Among those three children is Egle Baubonyte, 15, a freshman at Prairie Ridge High School in Crystal Lake who arrived in the U.S. in March 2005. Her sister Saule, 9, is also being detained. Their mother, Rasa Bunikiene, was arrested with the sisters last Dec. 15, ACLU lawyer Vanita Gupta said. The family is from Lithuania. Attempts to interview them were rejected by their attorneys.
“If ICE is going to comply with the law and detain families, it needs to comply with [a 1997 court] settlement for standards for the detention of children,” Gupta said. “We're not saying that ICE can't enforce immigration laws.”
The Hutto facility isn't licensed by the state for education and other child-welfare issues because the family population was too novel to come under any one state agency's jurisdiction, federal officials said in court.
Working with authorities in preparing detention standards for Hutto are the Women's Commission for Refugee Women and Children and the Lutheran Immigration and Refugee Service, which in February found “extremely poor” conditions at Hutto and “less than ideal” conditions at an 84-bed family detention facility in Berks County, Pa., that was once a nursing home.

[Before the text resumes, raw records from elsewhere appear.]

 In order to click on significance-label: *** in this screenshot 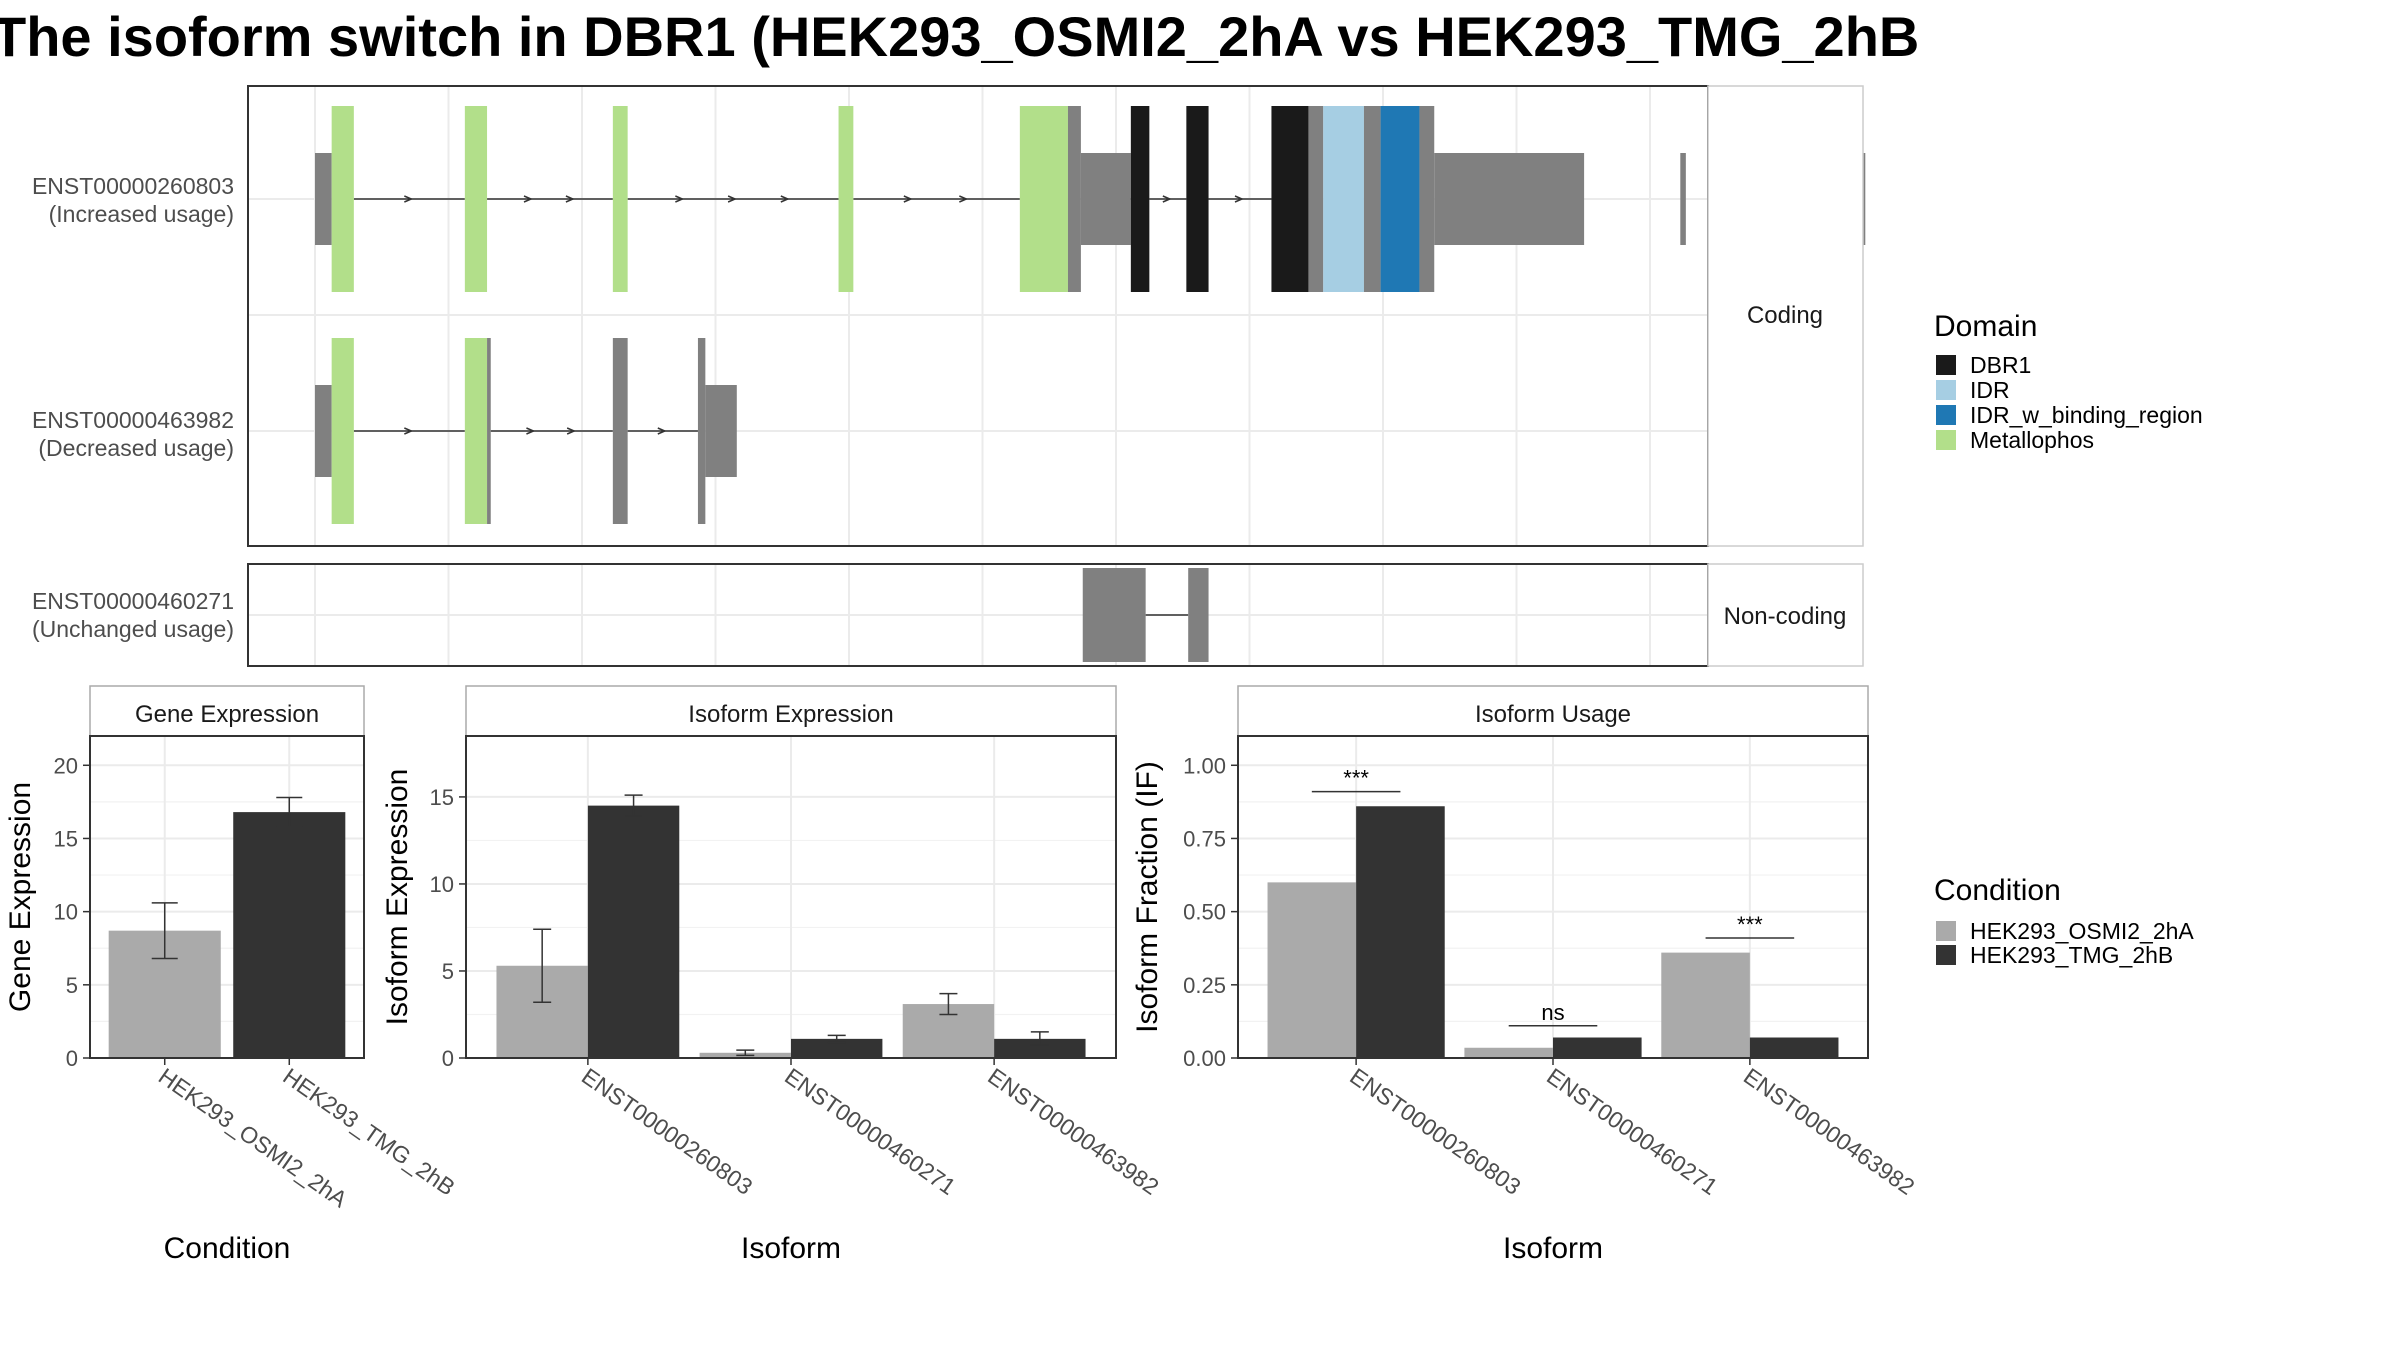, I will do `click(1750, 924)`.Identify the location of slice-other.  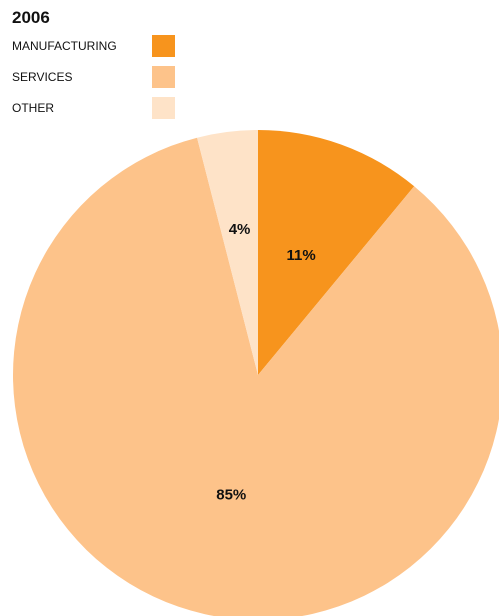
(228, 252).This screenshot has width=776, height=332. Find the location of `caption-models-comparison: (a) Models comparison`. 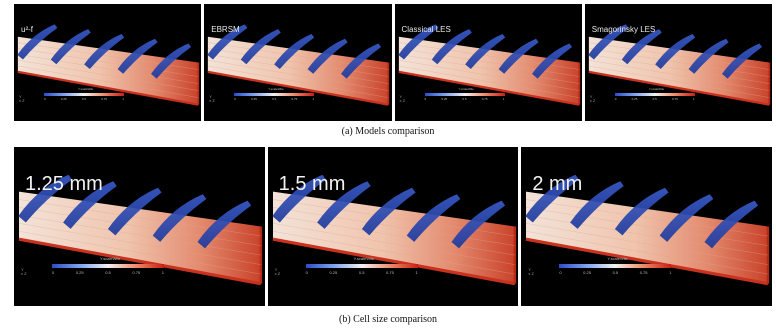

caption-models-comparison: (a) Models comparison is located at coordinates (388, 132).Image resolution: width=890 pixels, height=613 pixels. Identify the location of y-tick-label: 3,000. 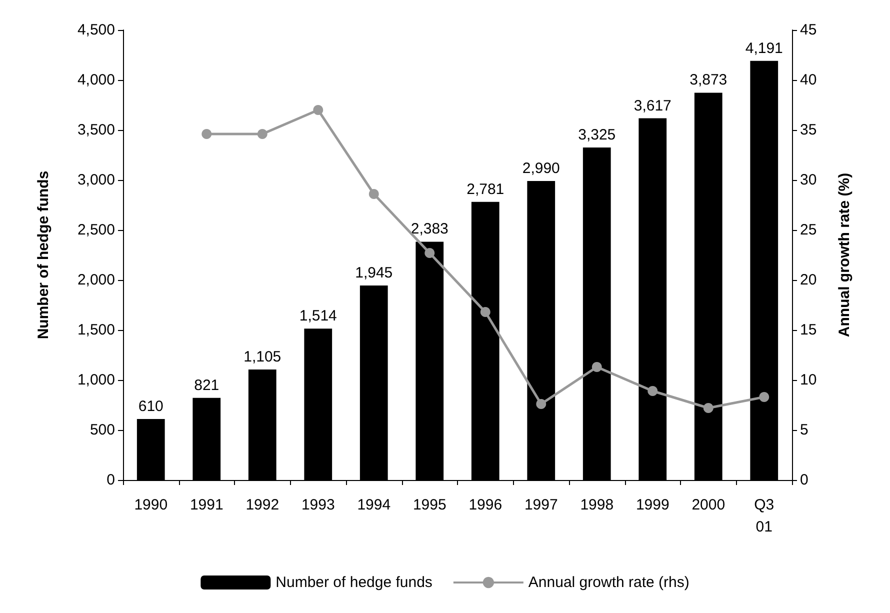
(96, 180).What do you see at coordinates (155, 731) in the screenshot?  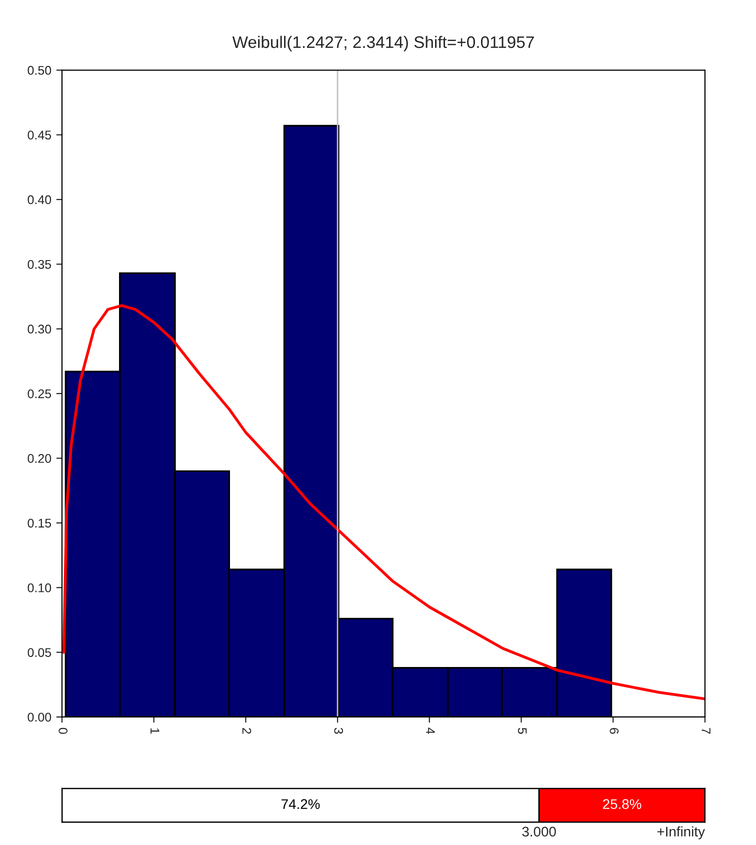 I see `x-tick-label: 1` at bounding box center [155, 731].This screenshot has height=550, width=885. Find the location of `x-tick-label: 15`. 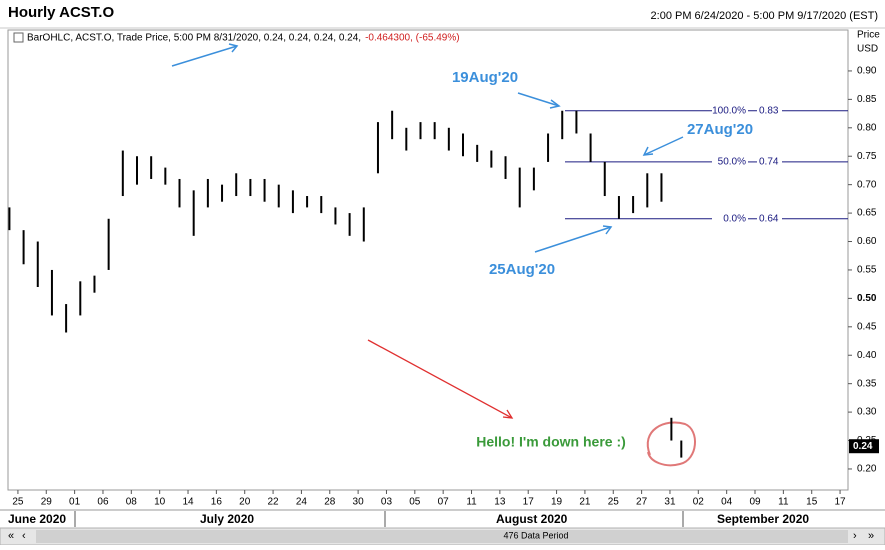

x-tick-label: 15 is located at coordinates (812, 502).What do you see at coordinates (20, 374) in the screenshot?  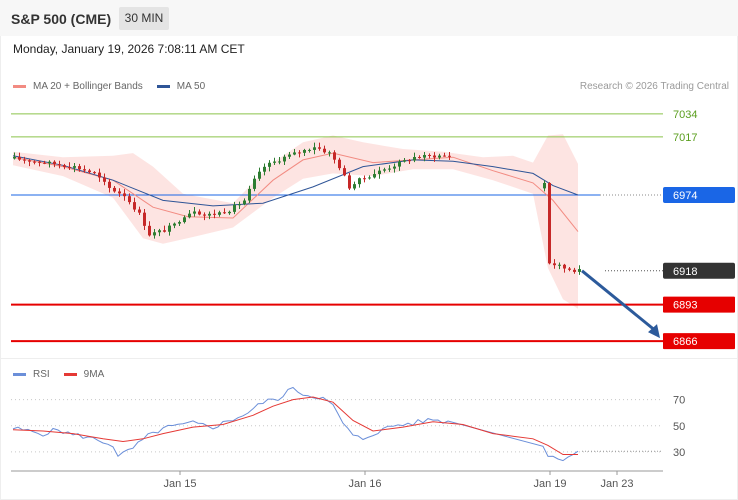 I see `rsi-swatch` at bounding box center [20, 374].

Hutto recently has made improvements, including increasing school and recreation to seven hours a day, offering better food, issuing regular clothes to kids and buying more than $4,000 worth of toys, according to recent testimony by ICE's officer in charge of the facility, Simona Colon.
Since last October, about 700 detainees seeking asylum were released, usually after 90 days or more in Hutto, and more than 400 others were returned to their home country after typically 40 days of detention, Colon told the court.
Over the past year, 7,500 detention beds have been added in Alabama, Arizona, California, Georgia, New Mexico and Texas, and the average daily detainee population has risen to about 28,000 from 18,000 last July, Torres told Congress.
The infrastructure has alarmed activists.
“It's shocking to the conscience when you look at it,” said Andrea Black, an attorney with the Detention Watch Network, a national coalition that observes detention practices. “There's a lot of financial interests and incentives at stake.”
In the case of Hutto, ICE is paying $2.8 million a month for the private, for-profit Corrections Corporation of America to run the site, which amounts to about $186 a day per detainee, said Michelle Brane of the Women's Commission.
But less costly alternatives exist, such as $22-a-day electronic monitoring, advocates said.
“It would seem to me that we're spending a lot more on immigration than we did before,” said Chris Jimmerson, executive director of the Political Asylum Project of Austin.